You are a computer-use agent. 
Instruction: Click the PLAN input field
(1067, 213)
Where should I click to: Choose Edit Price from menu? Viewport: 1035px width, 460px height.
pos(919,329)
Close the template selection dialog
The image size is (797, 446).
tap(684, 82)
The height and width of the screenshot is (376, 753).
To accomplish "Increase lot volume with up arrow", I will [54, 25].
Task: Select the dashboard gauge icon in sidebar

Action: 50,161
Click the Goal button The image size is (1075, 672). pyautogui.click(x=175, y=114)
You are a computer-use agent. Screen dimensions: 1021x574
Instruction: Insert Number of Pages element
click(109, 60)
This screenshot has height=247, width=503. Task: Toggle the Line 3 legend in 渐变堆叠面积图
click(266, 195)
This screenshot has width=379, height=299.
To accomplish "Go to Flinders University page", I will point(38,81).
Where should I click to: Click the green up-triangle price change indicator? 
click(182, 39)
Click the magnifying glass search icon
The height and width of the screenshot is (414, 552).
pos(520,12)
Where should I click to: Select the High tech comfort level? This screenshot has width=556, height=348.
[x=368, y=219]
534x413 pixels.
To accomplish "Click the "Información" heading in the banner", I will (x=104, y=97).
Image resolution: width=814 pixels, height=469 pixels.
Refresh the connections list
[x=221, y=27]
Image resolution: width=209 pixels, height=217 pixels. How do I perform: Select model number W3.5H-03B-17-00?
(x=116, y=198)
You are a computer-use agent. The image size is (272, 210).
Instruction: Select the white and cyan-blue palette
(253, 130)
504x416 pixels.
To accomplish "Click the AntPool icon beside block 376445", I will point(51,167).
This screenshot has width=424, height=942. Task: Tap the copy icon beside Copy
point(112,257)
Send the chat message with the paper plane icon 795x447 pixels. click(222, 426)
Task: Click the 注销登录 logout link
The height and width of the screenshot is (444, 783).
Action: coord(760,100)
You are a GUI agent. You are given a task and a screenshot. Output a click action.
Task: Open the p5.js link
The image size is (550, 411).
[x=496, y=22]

■ **EXERCISE PROMPT**: Begin at the line that has "You are a GUI" and stop after the final line of the entries. Output those lines as a JSON list of strings, one string per line, with blank lines left out.

■ **SOLUTION FOR THIS PROBLEM**:
[
  "You are a GUI agent. You are given a task and a screenshot. Output a click action.",
  "Task: Open the p5.js link",
  "The image size is (550, 411).",
  "[x=496, y=22]"
]